▼▼▼
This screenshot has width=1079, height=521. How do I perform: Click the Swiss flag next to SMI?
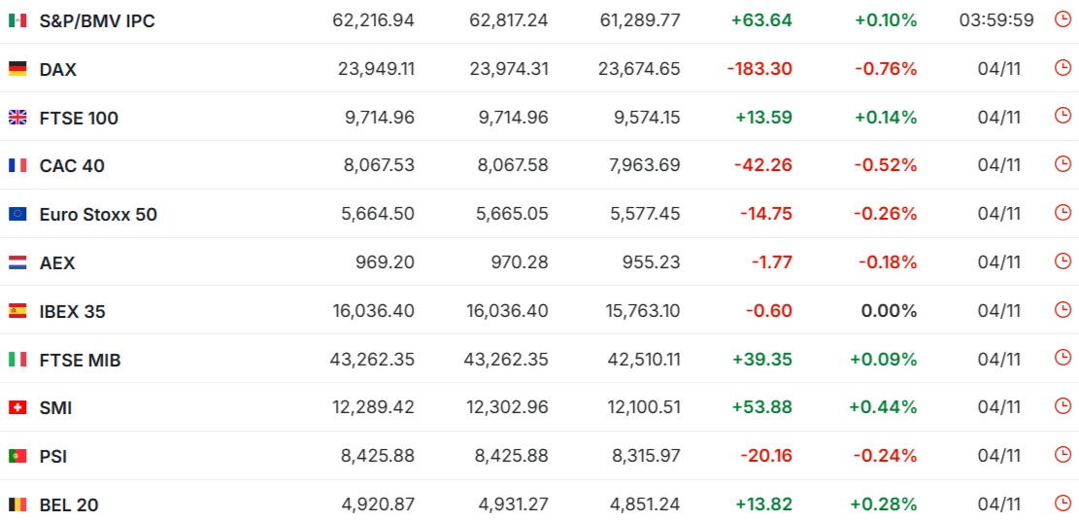click(17, 408)
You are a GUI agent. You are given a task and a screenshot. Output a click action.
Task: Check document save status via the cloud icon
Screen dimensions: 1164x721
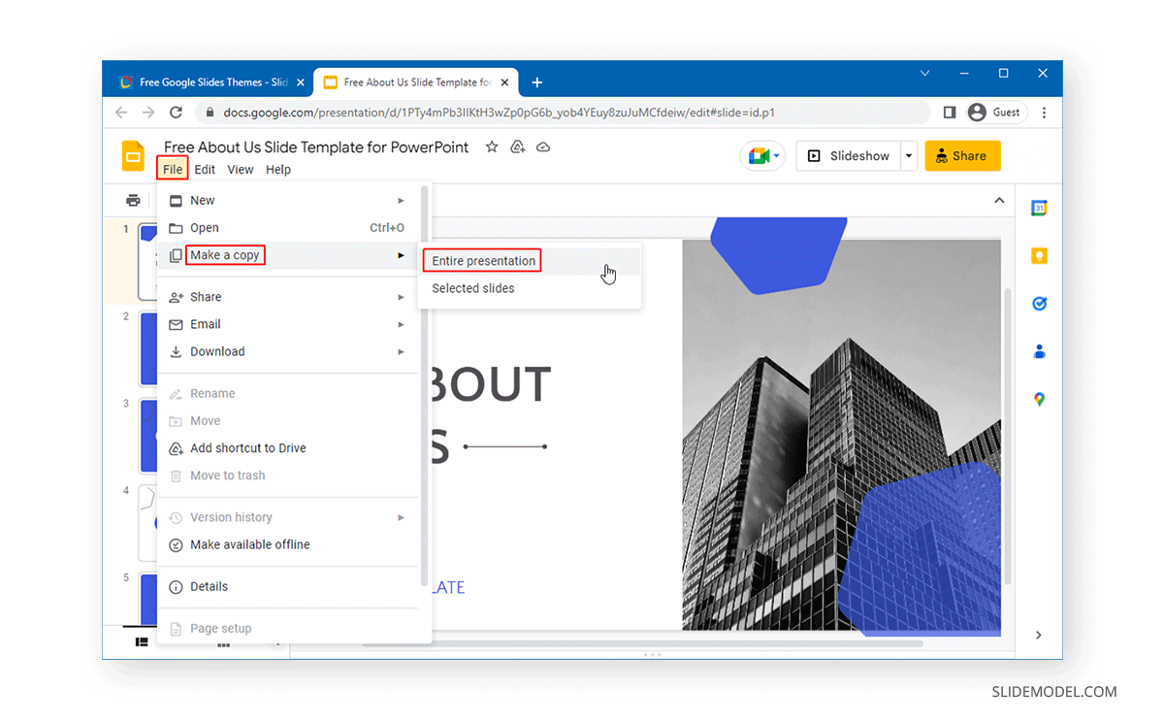(543, 147)
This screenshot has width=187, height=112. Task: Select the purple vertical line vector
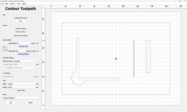pyautogui.click(x=134, y=59)
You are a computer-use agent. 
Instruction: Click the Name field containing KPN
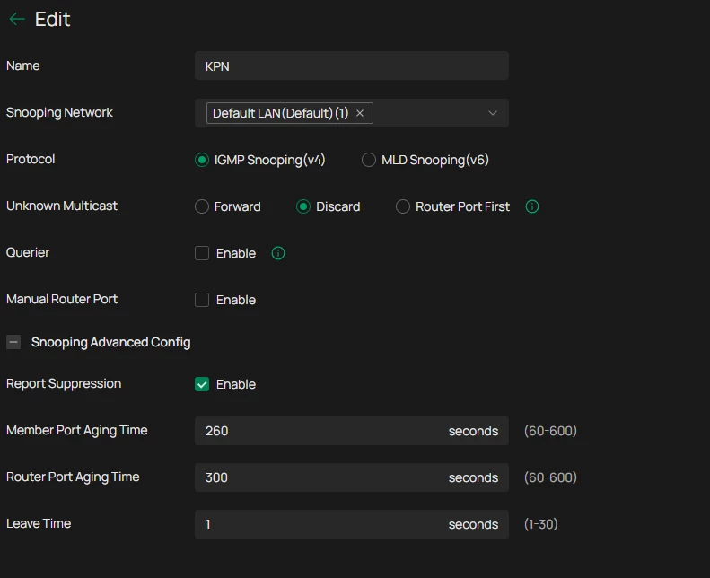point(351,66)
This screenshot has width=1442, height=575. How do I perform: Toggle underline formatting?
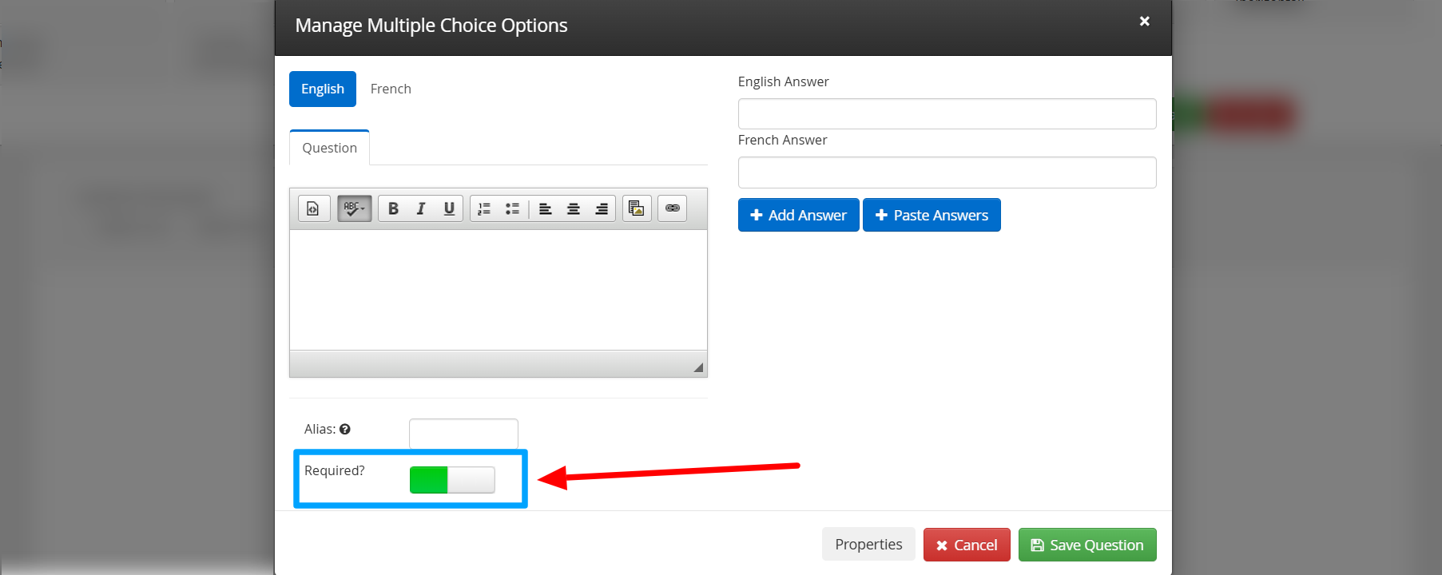(x=449, y=208)
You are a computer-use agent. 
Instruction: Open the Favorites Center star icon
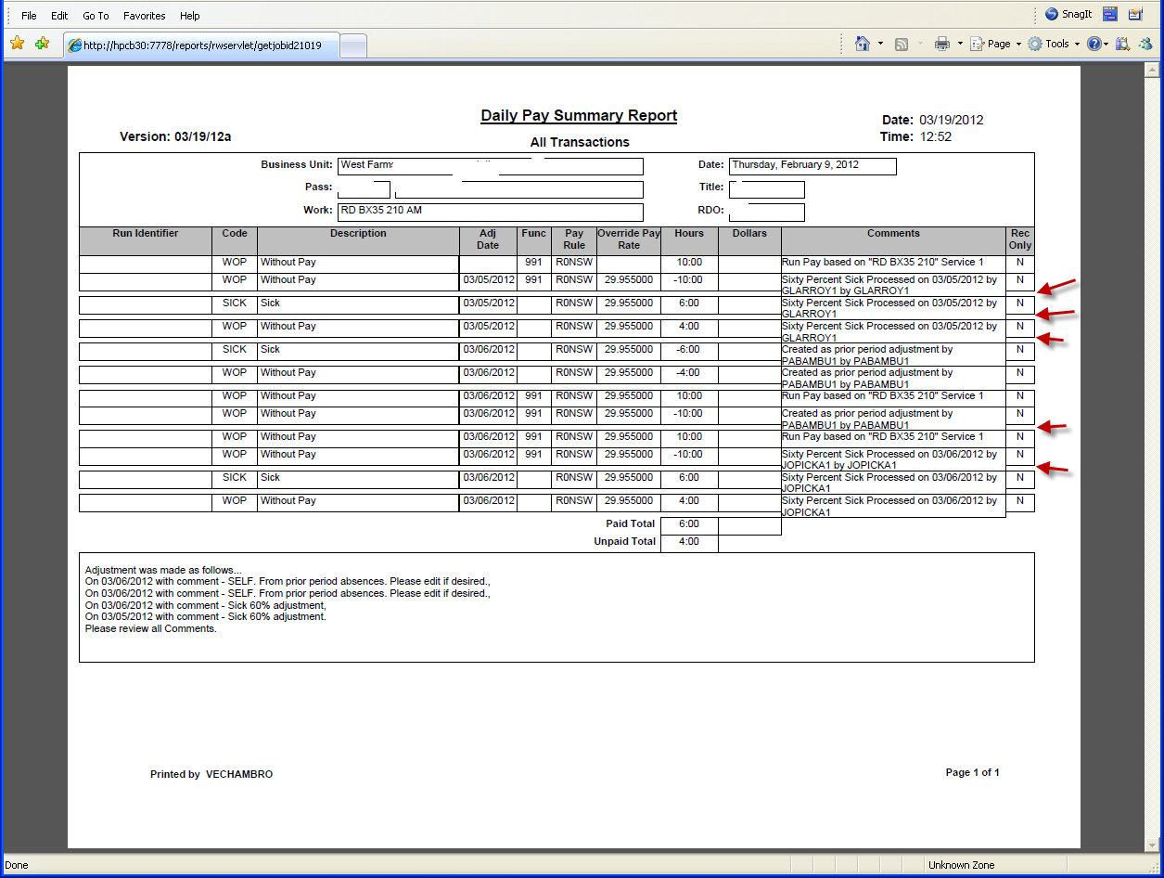coord(17,44)
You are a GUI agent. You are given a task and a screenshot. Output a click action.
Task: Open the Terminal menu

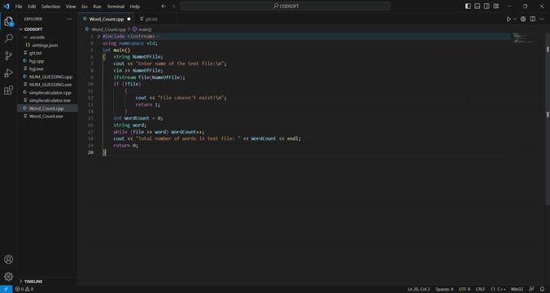[x=116, y=7]
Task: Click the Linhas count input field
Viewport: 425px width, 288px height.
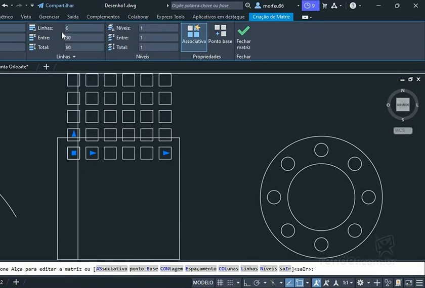Action: pos(83,28)
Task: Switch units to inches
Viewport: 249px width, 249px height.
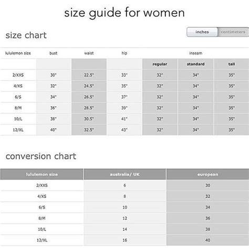Action: pyautogui.click(x=202, y=32)
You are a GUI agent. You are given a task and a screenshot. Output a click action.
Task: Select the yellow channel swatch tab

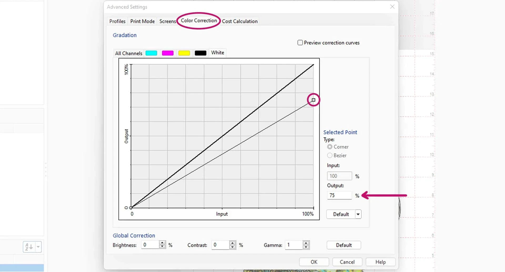coord(184,53)
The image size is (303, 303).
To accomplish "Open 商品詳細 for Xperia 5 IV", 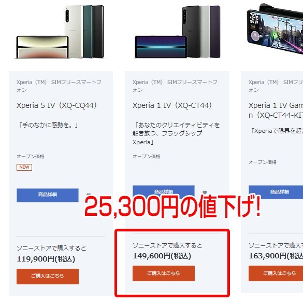I will tap(48, 195).
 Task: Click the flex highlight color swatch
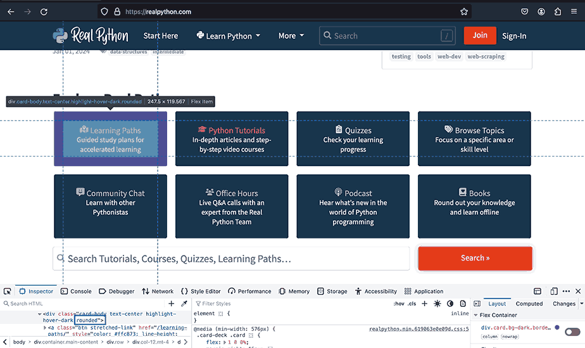[557, 328]
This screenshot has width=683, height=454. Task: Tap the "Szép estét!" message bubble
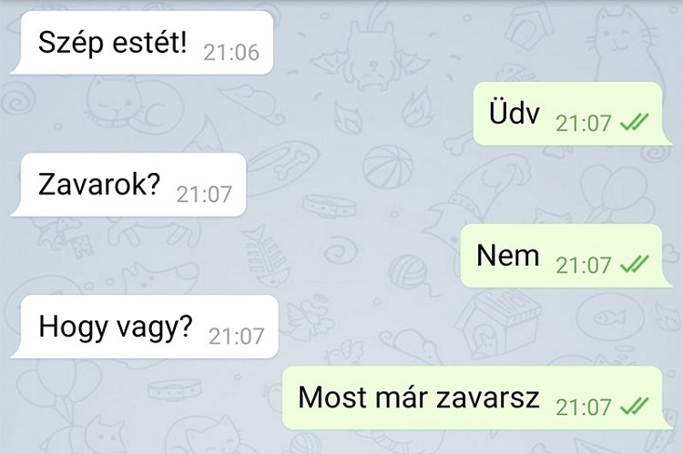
▲▲▲
• [WHAT YOU WILL DO] Going by the data above, the answer is exactly the lines from the one holding "Instruction: Click the" to the one holding "Task: Click the Linhas count input field", both kept, with the pictures left out.

• [TASK RESPONSE]
Instruction: Click the Name field containing KPN
point(351,66)
This screenshot has width=1442, height=575. How do I perform: Toggle underline formatting?
(x=449, y=208)
You are a computer-use agent. 
Instruction: Open the Favorites Center star icon
coord(17,44)
You are a GUI agent. You are given a task and a screenshot. Output a click action.
Task: Open the Terminal menu

[x=116, y=7]
Task: Click the Linhas count input field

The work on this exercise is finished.